[Start of section]
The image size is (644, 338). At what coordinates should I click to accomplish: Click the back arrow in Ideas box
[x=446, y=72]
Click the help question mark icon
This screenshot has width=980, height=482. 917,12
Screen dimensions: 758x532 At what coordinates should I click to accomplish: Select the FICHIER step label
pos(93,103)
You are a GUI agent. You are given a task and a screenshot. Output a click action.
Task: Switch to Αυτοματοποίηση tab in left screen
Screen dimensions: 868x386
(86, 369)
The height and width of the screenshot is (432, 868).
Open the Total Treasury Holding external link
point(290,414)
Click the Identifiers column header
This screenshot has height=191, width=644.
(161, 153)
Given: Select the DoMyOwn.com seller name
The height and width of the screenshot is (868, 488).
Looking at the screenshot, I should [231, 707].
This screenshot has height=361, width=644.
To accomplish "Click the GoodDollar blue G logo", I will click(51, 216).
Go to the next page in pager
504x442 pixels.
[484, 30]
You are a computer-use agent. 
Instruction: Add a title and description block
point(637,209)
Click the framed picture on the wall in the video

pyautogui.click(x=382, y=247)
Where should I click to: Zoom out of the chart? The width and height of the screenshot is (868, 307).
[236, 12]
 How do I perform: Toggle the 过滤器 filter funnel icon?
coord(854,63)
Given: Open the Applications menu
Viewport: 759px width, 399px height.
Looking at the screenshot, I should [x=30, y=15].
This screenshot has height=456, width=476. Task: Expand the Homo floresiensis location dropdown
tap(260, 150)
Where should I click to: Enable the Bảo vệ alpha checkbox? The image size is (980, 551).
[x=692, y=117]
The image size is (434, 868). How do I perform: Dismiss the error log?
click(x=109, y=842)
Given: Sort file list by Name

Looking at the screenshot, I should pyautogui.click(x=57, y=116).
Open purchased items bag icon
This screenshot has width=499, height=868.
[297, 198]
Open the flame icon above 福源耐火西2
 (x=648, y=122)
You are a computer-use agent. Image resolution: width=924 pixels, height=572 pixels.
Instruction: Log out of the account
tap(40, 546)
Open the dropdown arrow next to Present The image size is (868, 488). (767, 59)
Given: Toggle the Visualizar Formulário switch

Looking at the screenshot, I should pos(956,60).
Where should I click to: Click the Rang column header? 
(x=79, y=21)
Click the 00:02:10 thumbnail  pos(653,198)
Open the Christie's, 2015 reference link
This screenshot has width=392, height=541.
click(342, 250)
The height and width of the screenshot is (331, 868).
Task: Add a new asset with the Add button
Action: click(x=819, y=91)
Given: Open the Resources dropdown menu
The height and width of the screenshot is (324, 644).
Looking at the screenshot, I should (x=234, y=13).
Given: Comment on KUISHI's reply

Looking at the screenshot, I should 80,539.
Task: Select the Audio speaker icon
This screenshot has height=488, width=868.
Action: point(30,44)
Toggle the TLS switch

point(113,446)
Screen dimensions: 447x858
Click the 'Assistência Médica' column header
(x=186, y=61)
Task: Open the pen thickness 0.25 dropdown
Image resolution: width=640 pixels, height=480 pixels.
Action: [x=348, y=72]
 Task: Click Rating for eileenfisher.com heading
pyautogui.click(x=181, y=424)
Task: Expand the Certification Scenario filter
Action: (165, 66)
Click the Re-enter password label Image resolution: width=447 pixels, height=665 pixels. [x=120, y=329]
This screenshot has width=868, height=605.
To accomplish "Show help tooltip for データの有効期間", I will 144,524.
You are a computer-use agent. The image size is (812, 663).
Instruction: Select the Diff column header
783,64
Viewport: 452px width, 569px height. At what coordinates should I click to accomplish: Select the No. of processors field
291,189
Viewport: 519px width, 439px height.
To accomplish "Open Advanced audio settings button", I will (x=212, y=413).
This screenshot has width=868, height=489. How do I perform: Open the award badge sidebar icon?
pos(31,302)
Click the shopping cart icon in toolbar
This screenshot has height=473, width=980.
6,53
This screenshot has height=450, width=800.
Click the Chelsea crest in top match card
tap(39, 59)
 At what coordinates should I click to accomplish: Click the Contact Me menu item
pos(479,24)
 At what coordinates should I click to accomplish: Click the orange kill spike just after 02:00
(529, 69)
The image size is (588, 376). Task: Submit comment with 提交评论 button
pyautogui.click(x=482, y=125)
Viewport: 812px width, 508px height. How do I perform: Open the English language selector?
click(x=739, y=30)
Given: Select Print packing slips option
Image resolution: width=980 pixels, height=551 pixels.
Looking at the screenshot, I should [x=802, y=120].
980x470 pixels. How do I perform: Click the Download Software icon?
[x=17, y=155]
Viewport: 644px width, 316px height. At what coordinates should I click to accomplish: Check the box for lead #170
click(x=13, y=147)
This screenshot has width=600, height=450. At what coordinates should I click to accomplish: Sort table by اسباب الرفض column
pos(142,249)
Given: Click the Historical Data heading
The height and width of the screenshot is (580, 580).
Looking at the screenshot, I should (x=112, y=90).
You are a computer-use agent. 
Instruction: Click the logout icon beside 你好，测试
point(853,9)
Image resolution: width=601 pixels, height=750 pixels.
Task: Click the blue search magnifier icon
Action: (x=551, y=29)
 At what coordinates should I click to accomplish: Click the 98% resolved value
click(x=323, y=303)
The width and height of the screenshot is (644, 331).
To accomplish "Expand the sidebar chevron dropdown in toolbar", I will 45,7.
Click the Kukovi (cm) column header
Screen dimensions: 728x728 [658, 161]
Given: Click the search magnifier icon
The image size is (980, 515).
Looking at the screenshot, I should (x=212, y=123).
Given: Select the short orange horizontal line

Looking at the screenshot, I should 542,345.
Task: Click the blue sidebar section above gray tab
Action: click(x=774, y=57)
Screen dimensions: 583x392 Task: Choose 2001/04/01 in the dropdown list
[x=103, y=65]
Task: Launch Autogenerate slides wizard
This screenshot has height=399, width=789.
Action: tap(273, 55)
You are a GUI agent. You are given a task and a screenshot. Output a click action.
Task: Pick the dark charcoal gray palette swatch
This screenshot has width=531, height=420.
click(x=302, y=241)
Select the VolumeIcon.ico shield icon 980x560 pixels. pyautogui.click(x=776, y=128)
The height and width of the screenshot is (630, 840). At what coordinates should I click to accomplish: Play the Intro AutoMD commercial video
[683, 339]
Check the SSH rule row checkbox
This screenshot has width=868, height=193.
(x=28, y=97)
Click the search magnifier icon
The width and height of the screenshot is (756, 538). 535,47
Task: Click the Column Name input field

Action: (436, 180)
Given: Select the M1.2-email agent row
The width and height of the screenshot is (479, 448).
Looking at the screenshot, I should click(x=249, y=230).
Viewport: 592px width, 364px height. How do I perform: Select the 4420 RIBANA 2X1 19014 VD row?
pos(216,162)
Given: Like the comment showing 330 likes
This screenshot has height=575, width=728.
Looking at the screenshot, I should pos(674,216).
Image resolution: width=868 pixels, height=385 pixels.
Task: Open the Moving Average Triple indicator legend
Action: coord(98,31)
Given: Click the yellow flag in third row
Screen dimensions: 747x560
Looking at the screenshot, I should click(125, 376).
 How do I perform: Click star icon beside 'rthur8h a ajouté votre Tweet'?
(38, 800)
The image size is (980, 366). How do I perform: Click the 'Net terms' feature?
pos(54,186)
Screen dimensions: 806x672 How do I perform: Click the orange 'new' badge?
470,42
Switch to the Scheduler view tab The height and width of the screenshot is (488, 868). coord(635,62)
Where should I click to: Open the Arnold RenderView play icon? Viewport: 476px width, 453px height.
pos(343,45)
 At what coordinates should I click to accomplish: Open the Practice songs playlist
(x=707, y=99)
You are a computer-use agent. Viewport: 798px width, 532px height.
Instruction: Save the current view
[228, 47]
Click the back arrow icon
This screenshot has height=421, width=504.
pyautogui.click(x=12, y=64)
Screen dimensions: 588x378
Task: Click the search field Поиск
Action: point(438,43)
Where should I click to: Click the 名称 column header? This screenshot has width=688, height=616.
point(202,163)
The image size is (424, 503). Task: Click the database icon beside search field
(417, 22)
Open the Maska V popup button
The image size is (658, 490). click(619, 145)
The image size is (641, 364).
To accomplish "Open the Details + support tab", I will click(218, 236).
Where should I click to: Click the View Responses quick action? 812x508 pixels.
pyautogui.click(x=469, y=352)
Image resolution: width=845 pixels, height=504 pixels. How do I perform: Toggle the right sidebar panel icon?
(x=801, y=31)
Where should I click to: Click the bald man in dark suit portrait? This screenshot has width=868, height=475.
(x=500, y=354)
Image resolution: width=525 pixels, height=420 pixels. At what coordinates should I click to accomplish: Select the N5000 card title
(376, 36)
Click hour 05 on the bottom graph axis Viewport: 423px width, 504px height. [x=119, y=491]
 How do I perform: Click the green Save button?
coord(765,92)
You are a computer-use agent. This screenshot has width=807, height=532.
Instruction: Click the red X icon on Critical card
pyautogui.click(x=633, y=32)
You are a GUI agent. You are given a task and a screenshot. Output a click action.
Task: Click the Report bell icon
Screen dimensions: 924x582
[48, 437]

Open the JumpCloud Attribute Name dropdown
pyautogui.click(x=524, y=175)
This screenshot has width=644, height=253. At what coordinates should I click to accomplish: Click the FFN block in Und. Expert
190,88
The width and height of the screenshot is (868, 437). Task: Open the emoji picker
[End of section]
Output the lines above exactly, but only those between the line holding "Screen dimensions: 747x560" and the line holding "Switch to the", inclusive.

> **Exercise result**:
Screen dimensions: 747x560
Looking at the screenshot, I should click(125, 376).
 How do I perform: Click star icon beside 'rthur8h a ajouté votre Tweet'?
(38, 800)
The image size is (980, 366). How do I perform: Click the 'Net terms' feature?
pos(54,186)
Screen dimensions: 806x672 How do I perform: Click the orange 'new' badge?
470,42
Switch to the Scheduler view tab The height and width of the screenshot is (488, 868). coord(635,62)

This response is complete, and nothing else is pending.